James McMurtry's written plenty of great songs, but he's never made a great album. His character sketches and stories have always rung true, and he's as perceptive a chronicler of the disaffected and alienated as you'll find, but his limited vocal range and sometimes almost-indifferent delivery have made even his best discs,
Too Long in the Wasteland and
Where'd You Hide the Body a struggle to get through.
Live in Aught-Three isn't a great album, but the live setting lets
McMurtry and his backing group, the Heartless Bastards, breathe real rock & roll life into many of these songs for the first time. "Levelland," an account of stasis in the fly-over land, aches with a longing for something, anything, that's more exciting than high-school football games and farms, and "Red Dress" burns with an angry intensity that you'd never have guessed
McMurtry had in him.

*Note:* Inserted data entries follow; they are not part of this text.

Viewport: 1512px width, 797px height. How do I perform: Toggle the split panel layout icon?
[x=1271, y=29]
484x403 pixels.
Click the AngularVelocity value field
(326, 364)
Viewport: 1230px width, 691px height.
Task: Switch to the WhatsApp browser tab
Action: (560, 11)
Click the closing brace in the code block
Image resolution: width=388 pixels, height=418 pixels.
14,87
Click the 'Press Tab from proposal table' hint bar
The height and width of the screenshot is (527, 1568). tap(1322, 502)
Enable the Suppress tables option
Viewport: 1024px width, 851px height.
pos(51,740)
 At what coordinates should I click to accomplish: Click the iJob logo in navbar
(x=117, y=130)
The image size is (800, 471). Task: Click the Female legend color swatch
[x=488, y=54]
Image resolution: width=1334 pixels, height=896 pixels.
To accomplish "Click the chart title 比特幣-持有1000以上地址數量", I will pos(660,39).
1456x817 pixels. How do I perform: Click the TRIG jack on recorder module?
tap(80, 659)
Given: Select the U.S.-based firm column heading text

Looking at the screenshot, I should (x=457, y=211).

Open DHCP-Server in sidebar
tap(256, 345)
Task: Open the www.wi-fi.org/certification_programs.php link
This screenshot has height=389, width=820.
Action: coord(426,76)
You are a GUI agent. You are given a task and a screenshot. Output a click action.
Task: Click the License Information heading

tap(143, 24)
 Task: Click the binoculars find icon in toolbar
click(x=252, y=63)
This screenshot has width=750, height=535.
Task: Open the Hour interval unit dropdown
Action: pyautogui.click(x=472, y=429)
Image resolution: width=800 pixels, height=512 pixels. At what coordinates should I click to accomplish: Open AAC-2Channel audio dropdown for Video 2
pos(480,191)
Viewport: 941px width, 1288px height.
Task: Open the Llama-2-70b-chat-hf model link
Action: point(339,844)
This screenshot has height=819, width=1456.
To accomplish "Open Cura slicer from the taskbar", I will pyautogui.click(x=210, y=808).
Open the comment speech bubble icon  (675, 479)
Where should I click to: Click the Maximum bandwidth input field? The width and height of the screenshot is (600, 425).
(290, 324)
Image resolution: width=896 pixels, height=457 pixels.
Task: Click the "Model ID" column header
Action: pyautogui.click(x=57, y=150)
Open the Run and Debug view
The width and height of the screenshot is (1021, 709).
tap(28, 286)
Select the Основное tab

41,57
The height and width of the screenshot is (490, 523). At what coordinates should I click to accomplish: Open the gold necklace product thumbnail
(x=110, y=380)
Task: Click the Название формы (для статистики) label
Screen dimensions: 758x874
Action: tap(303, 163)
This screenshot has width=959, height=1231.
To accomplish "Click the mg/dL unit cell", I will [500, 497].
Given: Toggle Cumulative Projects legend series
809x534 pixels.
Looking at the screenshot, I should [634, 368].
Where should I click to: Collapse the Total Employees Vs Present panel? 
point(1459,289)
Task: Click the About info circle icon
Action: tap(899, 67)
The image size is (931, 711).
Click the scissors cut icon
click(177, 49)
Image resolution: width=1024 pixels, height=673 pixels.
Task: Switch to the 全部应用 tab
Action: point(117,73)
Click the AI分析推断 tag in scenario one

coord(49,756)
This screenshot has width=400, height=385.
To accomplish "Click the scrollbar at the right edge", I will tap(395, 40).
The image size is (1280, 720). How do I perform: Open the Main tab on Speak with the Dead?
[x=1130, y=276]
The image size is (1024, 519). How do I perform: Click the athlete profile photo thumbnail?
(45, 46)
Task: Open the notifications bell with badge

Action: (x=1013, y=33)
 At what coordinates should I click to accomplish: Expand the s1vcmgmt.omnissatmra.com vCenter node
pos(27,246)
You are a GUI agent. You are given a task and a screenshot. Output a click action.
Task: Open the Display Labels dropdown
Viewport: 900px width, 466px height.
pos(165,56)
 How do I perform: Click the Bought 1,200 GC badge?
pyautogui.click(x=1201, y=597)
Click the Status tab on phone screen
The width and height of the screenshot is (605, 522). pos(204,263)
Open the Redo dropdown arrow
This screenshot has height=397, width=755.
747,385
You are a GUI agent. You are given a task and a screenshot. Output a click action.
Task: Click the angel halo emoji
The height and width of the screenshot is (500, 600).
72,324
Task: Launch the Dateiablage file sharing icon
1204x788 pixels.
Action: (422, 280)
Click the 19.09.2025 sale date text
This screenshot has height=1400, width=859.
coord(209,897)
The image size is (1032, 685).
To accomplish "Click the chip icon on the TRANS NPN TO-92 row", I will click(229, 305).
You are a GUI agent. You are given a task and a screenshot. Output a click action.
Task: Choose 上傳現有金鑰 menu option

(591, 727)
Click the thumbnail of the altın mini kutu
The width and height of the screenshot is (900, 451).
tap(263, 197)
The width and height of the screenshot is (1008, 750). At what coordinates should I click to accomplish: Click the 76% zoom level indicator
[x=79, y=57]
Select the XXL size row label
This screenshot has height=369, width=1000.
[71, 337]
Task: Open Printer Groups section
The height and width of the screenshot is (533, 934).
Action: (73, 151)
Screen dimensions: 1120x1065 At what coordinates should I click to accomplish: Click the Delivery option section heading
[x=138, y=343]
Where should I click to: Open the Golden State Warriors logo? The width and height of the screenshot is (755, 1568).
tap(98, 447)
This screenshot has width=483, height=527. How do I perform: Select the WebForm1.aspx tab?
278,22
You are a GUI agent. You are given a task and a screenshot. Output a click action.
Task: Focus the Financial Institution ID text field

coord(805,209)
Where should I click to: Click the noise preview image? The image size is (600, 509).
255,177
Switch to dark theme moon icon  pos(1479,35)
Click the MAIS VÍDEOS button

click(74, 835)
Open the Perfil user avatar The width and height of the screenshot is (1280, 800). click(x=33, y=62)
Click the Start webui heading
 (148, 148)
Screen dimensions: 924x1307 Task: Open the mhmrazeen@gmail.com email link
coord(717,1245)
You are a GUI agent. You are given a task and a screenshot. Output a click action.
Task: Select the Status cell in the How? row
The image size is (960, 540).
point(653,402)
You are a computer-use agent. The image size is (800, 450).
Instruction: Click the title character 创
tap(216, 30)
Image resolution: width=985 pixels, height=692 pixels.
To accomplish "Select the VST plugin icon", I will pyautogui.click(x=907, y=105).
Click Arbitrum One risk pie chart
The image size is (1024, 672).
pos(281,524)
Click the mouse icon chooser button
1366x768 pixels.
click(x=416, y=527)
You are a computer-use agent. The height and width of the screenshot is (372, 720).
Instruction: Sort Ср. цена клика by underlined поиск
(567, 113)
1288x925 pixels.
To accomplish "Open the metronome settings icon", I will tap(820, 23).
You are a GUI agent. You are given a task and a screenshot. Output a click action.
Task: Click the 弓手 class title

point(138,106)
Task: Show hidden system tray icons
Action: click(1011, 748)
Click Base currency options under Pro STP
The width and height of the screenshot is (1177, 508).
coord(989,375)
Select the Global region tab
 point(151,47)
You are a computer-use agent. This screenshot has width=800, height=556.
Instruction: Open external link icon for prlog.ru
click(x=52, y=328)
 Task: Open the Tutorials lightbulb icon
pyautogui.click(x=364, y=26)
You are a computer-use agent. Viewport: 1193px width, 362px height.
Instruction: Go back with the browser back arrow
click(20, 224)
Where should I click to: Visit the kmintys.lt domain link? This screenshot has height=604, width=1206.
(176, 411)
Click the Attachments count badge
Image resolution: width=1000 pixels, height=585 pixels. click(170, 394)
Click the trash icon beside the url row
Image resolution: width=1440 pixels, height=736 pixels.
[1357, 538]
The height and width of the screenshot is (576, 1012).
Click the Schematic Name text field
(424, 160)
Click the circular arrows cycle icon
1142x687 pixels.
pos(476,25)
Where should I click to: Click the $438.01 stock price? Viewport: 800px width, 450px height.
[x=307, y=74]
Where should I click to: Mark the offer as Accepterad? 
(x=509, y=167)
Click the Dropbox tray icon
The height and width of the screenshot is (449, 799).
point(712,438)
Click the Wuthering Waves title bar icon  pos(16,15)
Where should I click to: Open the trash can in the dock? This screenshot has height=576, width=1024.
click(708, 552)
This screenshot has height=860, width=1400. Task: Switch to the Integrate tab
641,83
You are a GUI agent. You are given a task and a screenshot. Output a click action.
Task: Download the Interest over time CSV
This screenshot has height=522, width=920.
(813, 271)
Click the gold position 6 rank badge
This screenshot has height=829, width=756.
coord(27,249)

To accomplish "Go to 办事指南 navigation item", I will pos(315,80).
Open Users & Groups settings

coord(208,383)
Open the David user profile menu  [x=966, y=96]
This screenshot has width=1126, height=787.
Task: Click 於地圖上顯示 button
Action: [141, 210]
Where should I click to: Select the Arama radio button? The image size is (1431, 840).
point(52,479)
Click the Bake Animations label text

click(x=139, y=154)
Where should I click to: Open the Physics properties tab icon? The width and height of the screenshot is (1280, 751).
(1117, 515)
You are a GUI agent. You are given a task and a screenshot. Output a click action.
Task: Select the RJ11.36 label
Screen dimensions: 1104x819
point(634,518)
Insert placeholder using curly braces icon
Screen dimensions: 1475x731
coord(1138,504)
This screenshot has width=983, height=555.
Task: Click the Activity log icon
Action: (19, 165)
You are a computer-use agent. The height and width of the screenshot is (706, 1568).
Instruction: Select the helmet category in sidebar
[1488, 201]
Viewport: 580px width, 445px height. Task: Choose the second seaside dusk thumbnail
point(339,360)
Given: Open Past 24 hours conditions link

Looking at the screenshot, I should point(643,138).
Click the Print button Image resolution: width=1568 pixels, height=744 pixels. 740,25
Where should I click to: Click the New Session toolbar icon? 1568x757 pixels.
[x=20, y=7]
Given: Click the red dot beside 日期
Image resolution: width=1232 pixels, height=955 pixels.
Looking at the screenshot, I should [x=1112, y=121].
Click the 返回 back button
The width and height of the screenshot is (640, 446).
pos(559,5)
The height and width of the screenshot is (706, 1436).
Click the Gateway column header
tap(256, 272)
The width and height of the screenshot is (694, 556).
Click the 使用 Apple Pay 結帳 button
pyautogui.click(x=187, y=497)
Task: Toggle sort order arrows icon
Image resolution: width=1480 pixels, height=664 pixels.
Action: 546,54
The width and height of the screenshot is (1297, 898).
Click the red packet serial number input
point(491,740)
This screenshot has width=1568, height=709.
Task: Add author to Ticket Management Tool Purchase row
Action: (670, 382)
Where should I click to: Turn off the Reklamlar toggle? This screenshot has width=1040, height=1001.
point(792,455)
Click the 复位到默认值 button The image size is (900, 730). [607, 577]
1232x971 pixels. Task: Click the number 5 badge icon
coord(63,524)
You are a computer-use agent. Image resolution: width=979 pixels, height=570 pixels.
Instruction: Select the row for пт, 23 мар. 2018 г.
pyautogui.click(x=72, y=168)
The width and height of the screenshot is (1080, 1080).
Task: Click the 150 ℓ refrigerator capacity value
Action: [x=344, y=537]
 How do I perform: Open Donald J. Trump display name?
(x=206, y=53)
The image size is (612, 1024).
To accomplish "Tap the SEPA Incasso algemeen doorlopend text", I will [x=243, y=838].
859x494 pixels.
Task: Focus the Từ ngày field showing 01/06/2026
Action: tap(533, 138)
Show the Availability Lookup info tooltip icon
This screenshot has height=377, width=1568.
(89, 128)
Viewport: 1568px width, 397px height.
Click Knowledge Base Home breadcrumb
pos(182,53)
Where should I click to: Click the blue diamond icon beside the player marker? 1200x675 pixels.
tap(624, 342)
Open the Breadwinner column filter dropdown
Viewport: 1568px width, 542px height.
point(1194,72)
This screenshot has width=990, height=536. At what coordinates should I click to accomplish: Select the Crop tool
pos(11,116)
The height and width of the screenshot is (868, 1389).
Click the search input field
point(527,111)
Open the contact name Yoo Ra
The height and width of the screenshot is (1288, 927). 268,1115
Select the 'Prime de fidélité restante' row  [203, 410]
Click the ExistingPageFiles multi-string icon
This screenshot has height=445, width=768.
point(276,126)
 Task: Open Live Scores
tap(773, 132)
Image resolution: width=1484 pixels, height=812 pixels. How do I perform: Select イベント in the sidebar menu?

We also get a dose of
McMurtry's deadpan humor on a few between-song asides ("I used to think I was an artist. Come to find out I'm a beer salesman") and a hilarious delineation between intellectuals and good ol' boys. In fact, the strongest material here -- and
McMurtry's best work overall -- are the ones in which he finds both the humor and the pathos in quirky, nasty characters like the ticked-off heir to the worthless farmland of "60 Acres," or the twisted crew at a family reunion in "Choctaw Bingo." If
McMurtry's albums haven't caught your attention before,
Live in Aught-Three is a perfect opportunity to reassess him.